The answer is hilarious, and is one of the most upvoted answers ever. Unfortunately it is also wrong. It is quite possible and not even that difficult:

(  
   # match all tags in XHTML but capture only opening tags
    <!-- .*? --> # comment   
  | <!\[CDATA\[ .*? \]\]> # CData section
  | <!DOCTYPE ( "" [^""]* "" | ' [^']* ' | [^>/'""] )* > 
  | <\? .*? \?> # xml declaration or processing instruction  
  | < \w+ ( "" [^""]* "" | ' [^']* ' | [^>/'""] )* /> # self-closing tag  
  | < (?<tag> \w+ ) ( "" [^""]* "" | ' [^']* ' | [^>/'""] )* > # opening tag - captured  
  | </ \w+ \s* > # end tag  
)

Granted, this is more than a one-liner, but if you know how to read regular expressions, it is straightforward to understand.

Not only can the task be solved with a regular expression - regular expressions are basically the only practical way to solve the problem. Which is why none of the clever answers actually suggest another way to solve the problem.

So why does many of the answers claim it is impossible? (And even feel justified in berating and ridiculing the asker for even attempting such an obviously foolish task? Seriously, read some of the answers. Thy are dripping with condescension.)

One of the answers attempts this impressive sounding explanation: "the flaw here is that HTML is a Chomsky Type 2 grammar (context free grammar) and RegEx is a Chomsky Type 3 grammar (regular grammar). Since a Type 2 grammar is fundamentally more complex than a Type 3 grammar (see the Chomsky hierarchy), you can't possibly make this work"

It all comes down to a widespread misunderstanding about what is possible and not possible with regular expressions.

Regular expressions uses character patterns to match substrings in a string. These patterns are pretty flexible and powerful, but they have one important limitation: They cannot be recursive.

Lets say you have this string "( ( ) )" and you want to find matching pairs of parentheses. You cannot write a regular expression which match "( ( ) )", but not "( ( )".  Well you can if you only need to match to a specific nesting depth, but you cannot write a regular expression which would match to any depth. Because the pattern between the start and end parenthesis is same as the whole pattern.

(If you have ever wondered why many languages doesn't allow nested comments, this is the explanation. Comments can then easily be stripped with a single regular expression. With nested comments it would be more complex.)

For XHTML, this means you can identify individual syntax units like comments, start tags, end tags etc. But you cannot match start tags to end tags using a regular expression alone, since elements can be nested arbitrarily deep.

Of course you can pretty easily solve the matching by combining the regex matching with a counter or stack. But then you are not using only a regular expression, you have ventured into parsing.

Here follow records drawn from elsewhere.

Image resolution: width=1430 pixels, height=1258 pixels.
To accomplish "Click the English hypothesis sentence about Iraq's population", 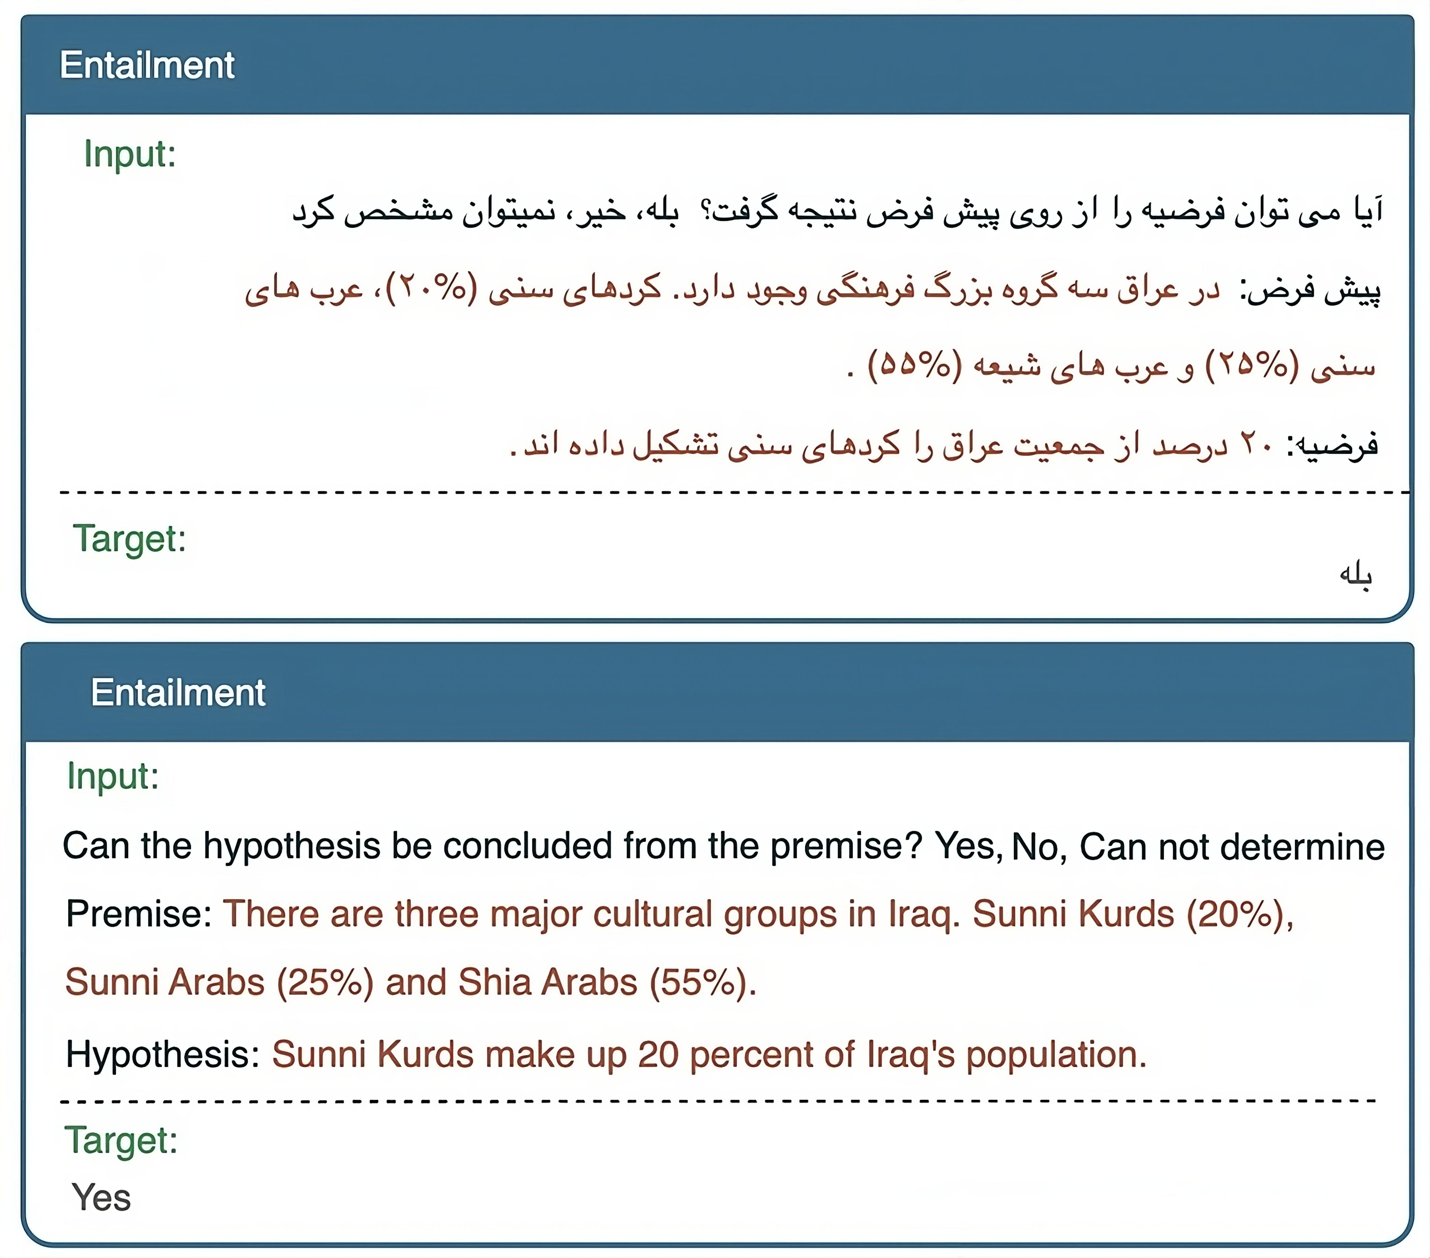I will tap(709, 1054).
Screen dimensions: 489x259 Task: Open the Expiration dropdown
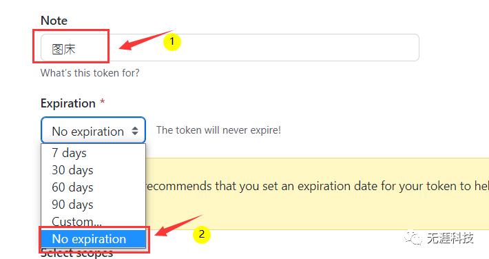pos(93,130)
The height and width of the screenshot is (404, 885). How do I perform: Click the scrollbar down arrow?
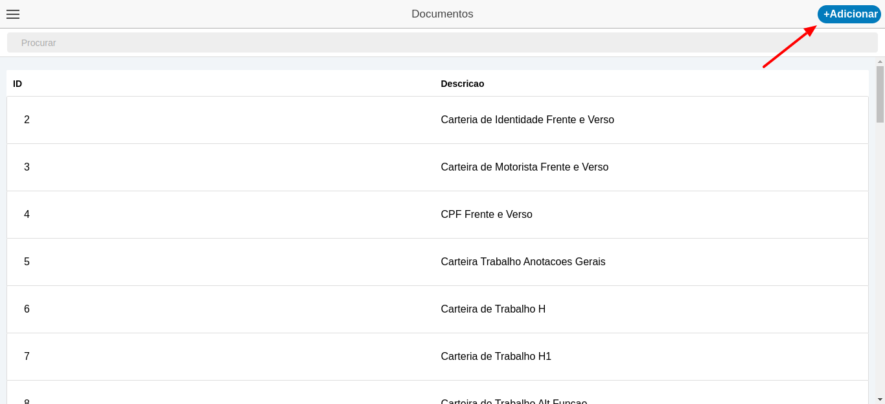[x=880, y=399]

Parsing means to translate a string of characters into some kind of tree, where the nodes represent meaningful units in the input. In the DOM for example, the nodes represent elements, attributes, text-nodes and similar from the document.

Parsing typically uses (at least) two steps: Tokenization which uses regular expressions to splits the input string into a sequence of syntax elements (numbers, quoted strings, keywords, brackets etc.), and parsing which takes this sequence of tokens and builds a tree structure from it, using a stack or some form of recursion to match recursive structures.

A parser often discards insignificant information from the syntax. For example the difference between an empty element <x></x> and a self-closing tag <x/> is not semantically significant, so the DOM does not represent that information. The lower-level SAX-parser API which many XHTML parsers are based on does not expose this distinction either.

Therefore you cannot just use a parser to solve the problem in the question. (At least not a standard DOM parser - there may be some XHTML parsers available that do expose this, but none of the answers provide any examples.)

In general StackOverflow is a great resource, but this is one instance where the voting system means memes and cargo cult beliefs win out over legitimate and helpful answers, and this helps spread misinformation and confusion.